DATASET RECORDS:
....

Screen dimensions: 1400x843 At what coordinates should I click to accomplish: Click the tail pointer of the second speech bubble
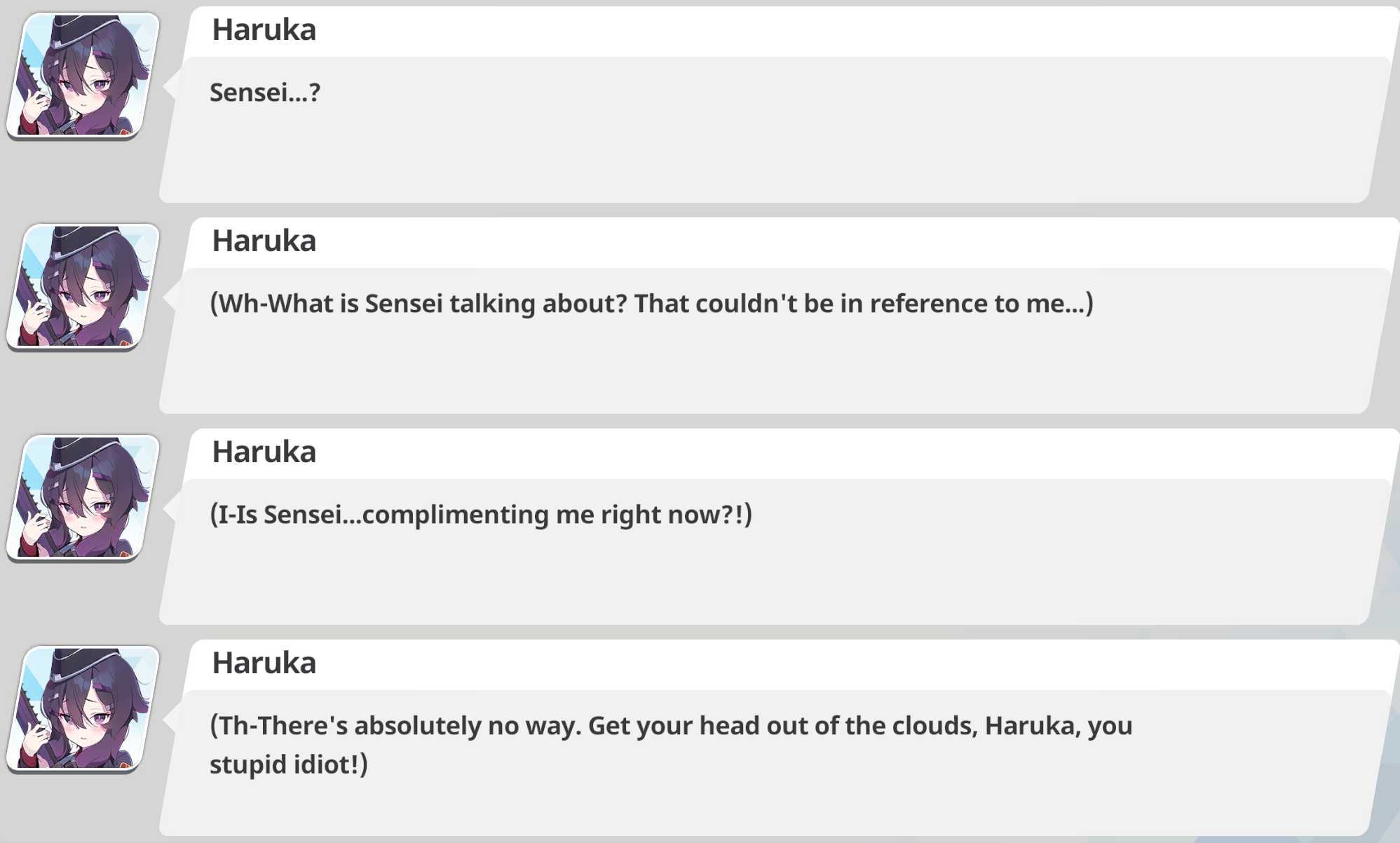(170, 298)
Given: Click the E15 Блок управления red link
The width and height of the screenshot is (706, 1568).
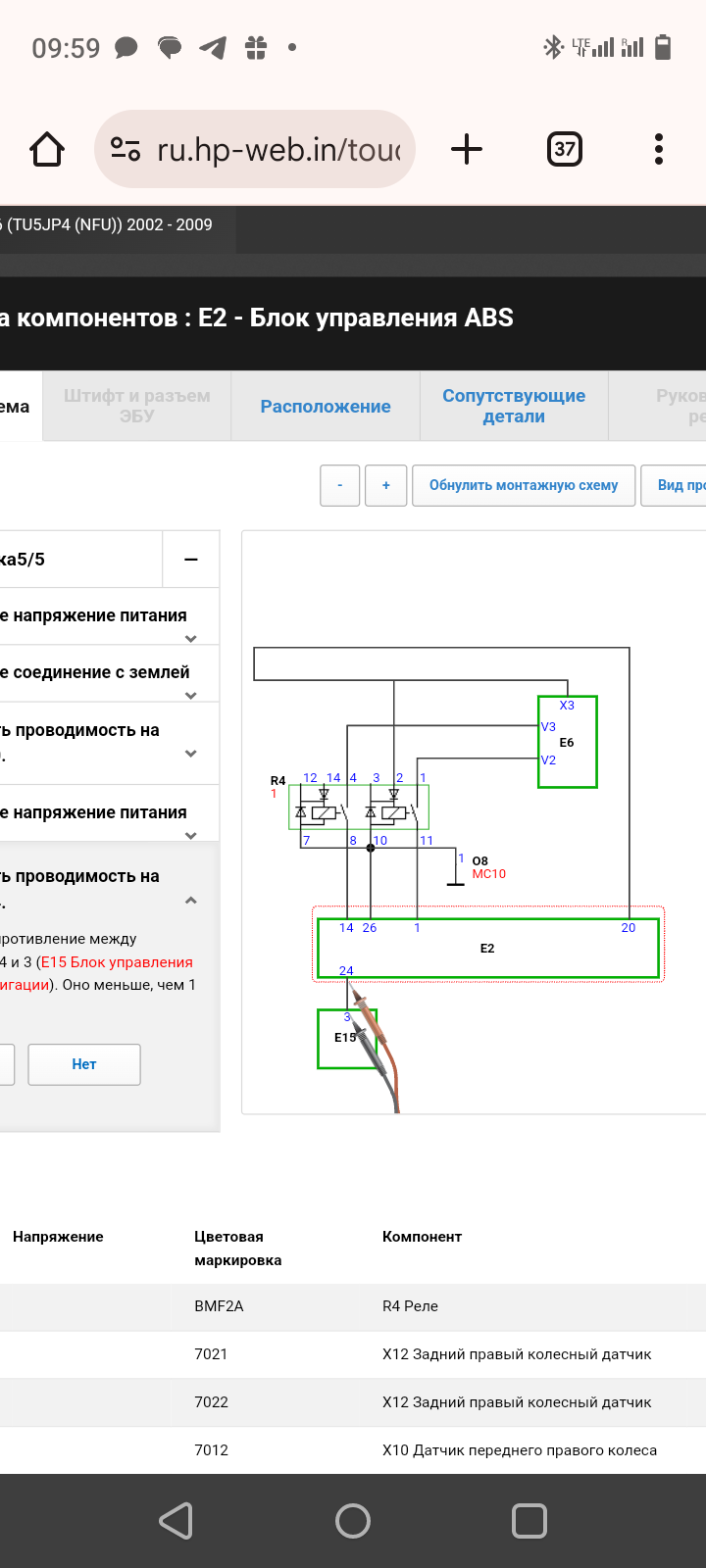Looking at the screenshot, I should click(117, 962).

....

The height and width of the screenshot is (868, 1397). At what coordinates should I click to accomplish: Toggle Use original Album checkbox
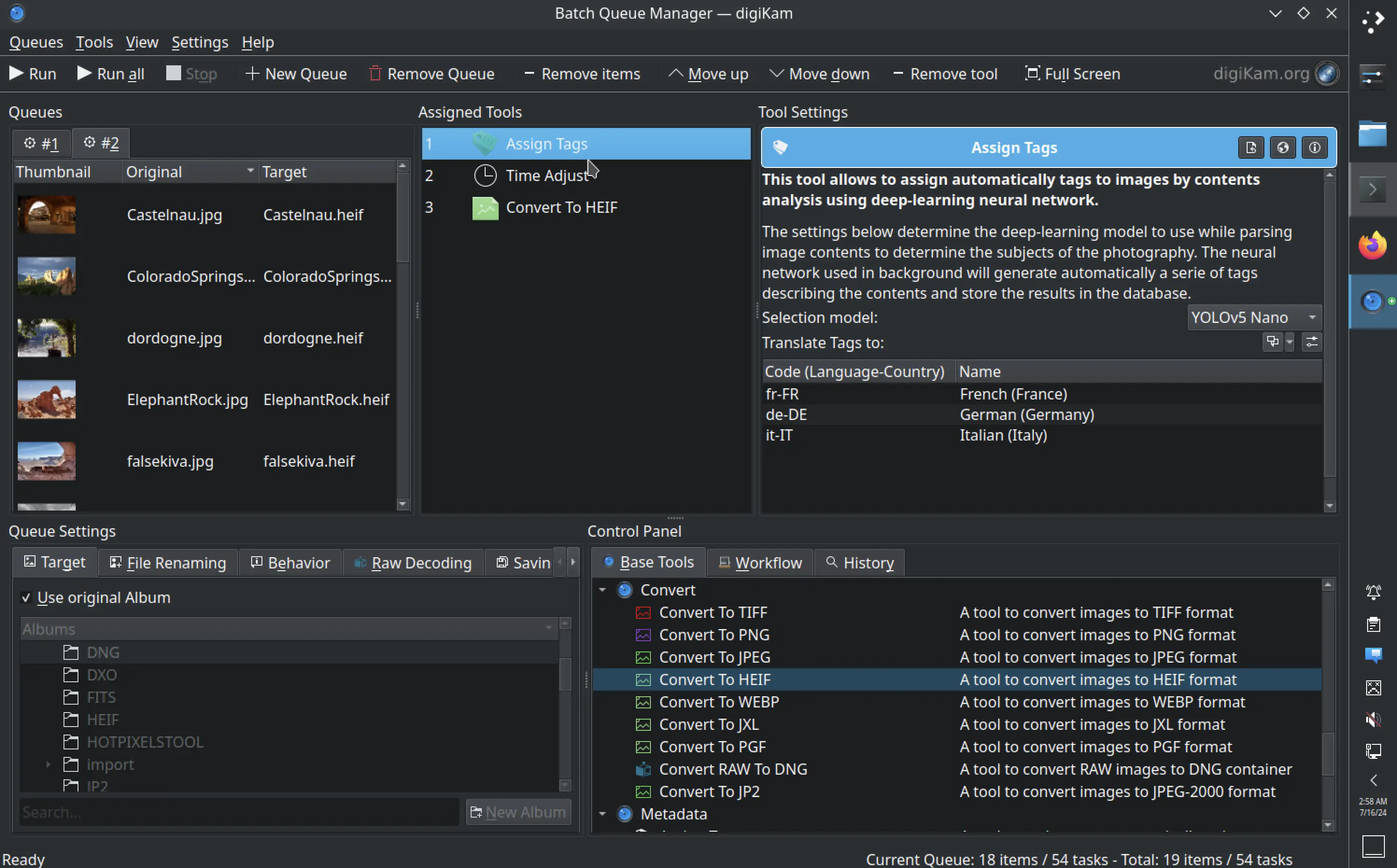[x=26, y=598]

....

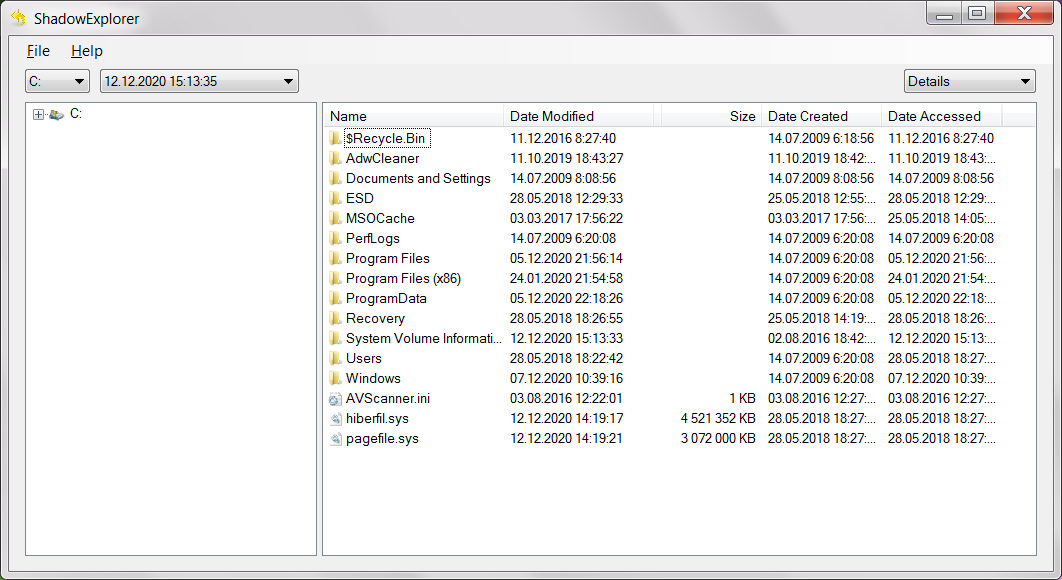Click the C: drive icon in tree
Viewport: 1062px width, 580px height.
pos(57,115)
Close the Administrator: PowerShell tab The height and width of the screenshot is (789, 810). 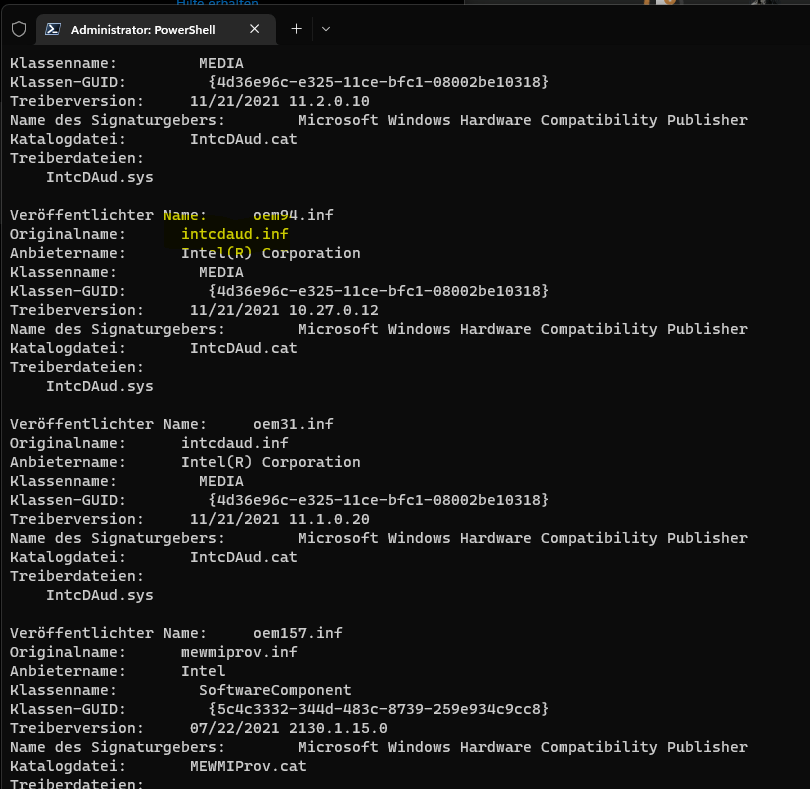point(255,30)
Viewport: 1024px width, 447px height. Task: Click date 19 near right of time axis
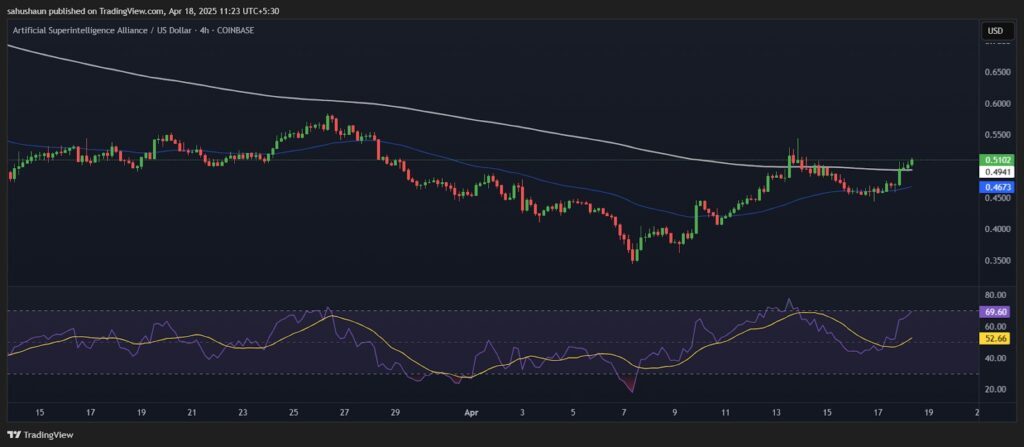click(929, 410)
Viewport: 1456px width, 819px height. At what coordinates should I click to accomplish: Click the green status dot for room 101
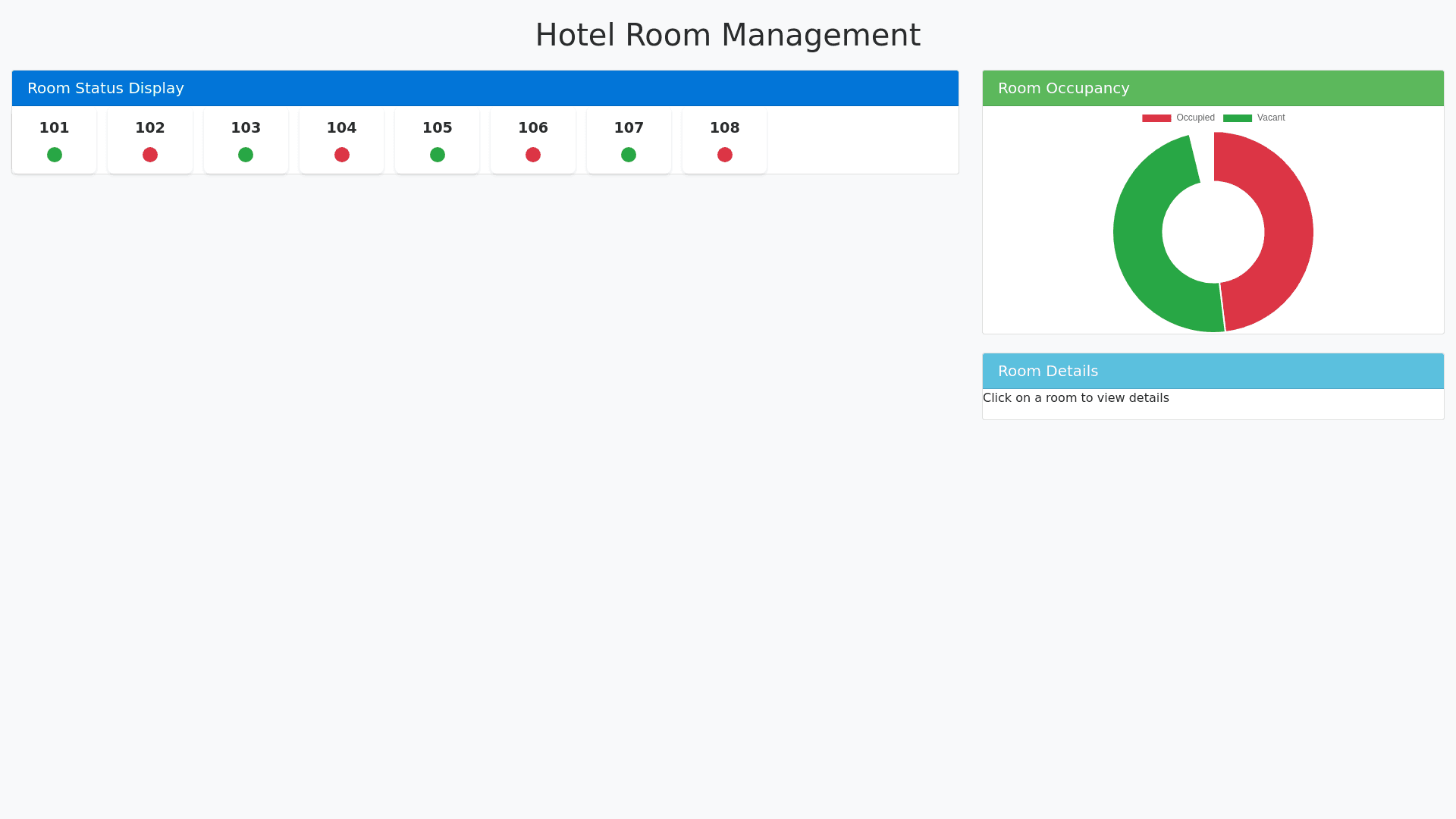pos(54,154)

....

EXERCISE: Please copy the records word for word, starting at the line that contains "Screen dimensions: 1400x843" and ending at the line that contains "Looking at the", with both of those lines included. Leave the pictures out of your copy.

RESULT OF THIS TASK:
Screen dimensions: 1400x843 At what coordinates should I click to accomplish: Click the tail pointer of the second speech bubble
(170, 298)
Given: Click the E15 Блок управления red link
The width and height of the screenshot is (706, 1568).
Looking at the screenshot, I should click(117, 962).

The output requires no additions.